Legal Analysis of The Differences in Perspectives on The Terminology of Medical Malpractice in Indonesia
Keywords:
civil law, common law, medical malpractice, tort lawAbstract
Medical malpractice is defined as the failure of a doctor to adhere to the standards of practice established by their profession, resulting in injury to the patient. However, in public discussions, this term is tendentious and tends to discredit the medical profession. Some health/medical law experts have no objection to the discussion of the term malpractice in the public discourse, while others reject it. There are difference views on the terminology of malpractice from a legal perspective. The purpose of this study is to conduct a juridical review of the use of the term "malpractice" in public sphere, between those who support its use represented by Prof. Dr. Sutan Remy Sjahdeini, SH—and those who oppose it—represented by Dr. dr. Nasser, SpD.V.E, D.Law. The type of research employed in this study is normative juridical research, a research approach grounded in legal norms and data obtained through a literature review. The conclusions of this study are, first, Prof. Remy states that medical malpractice can be committed by medical personnel (doctors) either intentionally or due to negligence. Meanwhile, Dr.

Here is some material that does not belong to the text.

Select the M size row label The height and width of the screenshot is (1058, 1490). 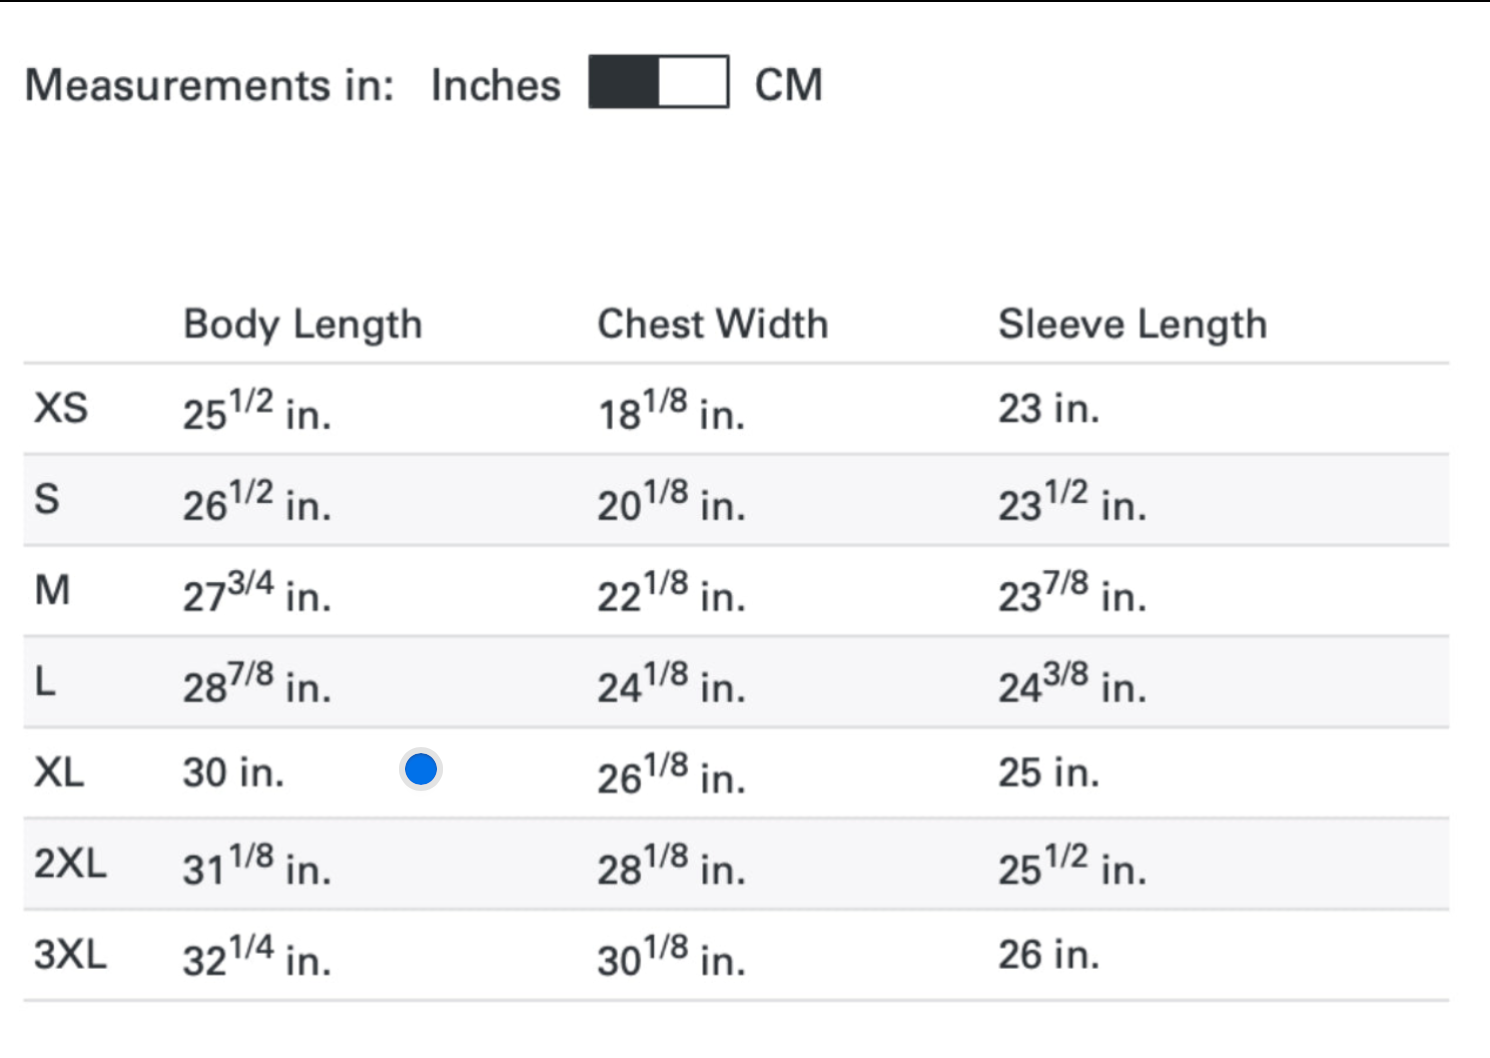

Nasser firmly states that medical malpractice contains elements of negligence, not intent. Second, Prof. Remy acknowledges that the term malpractice is used in countries with Civil Law systems like Indonesia in the context of General Criminal Acts, even though this terminology, in its original country (common law), falls under civil law as a tort. Third, Dr. Nasser rejects the narrative of malpractice accusations in the public sphere because this term should ideally be used as a judge's decision in court proceedings, is not found in Indonesian legislation, and is not part of the Civil Law system adopted by our country.